Materials with charged chiral quasiparticles in external parallel electric and magnetic fields can support an electric current that grows linearly in time, corresponding to diverging DC conductivity. From experimental viewpoint, this "Chiral Magnetic Superconductivity" (CMS) is thus analogous to conventional superconductivity. However the underlying physics is entirely different -- the CMS does not require a condensate of Cooper pairs breaking the gauge degeneracy, and is thus not accompanied by Meissner effect. Instead, it owes its existence to the (temperature-independent) quantum chiral anomaly and the conservation of chirality. As a result, this phenomenon can be expected to survive to much higher temperatures.

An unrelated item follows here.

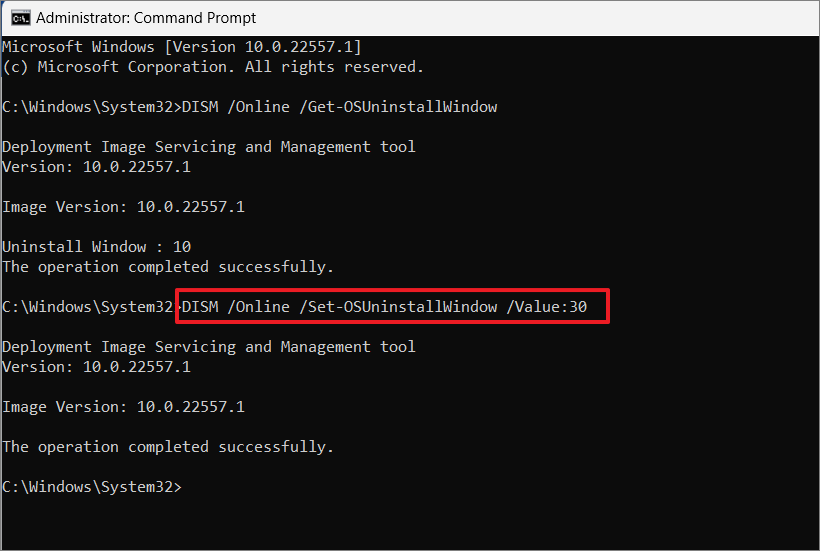Click the Microsoft Windows version header line

pyautogui.click(x=181, y=47)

Even though the chirality of quasiparticles is not strictly conserved in real materials, the chiral magnetic superconductivity should still exhibit itself in AC measurements at frequencies larger than the chirality-flipping rate, and in microstructures of Dirac and Weyl semimetals with thickness below the mean chirality-flipping length that is about 1-100 $\mu$m. In nuclear physics, the CMS should contribute to the charge-dependent elliptic flow in heavy ion collisions.

Highlights

  • The chiral magnetic effect (CME) is the generation of electric current induced by an external magnetic field in the presence of imbalance between the left- and right-handed chiral fermions

  • The CME and related phenomena are the subject of vigorous ongoing research in particle, nuclear, and condensed matter physics, and I will not attempt to cover it here – reviews can be found in Refs. [1,2,3]

  • I would like to address the relation between the CME and conventional superconductivity (SC)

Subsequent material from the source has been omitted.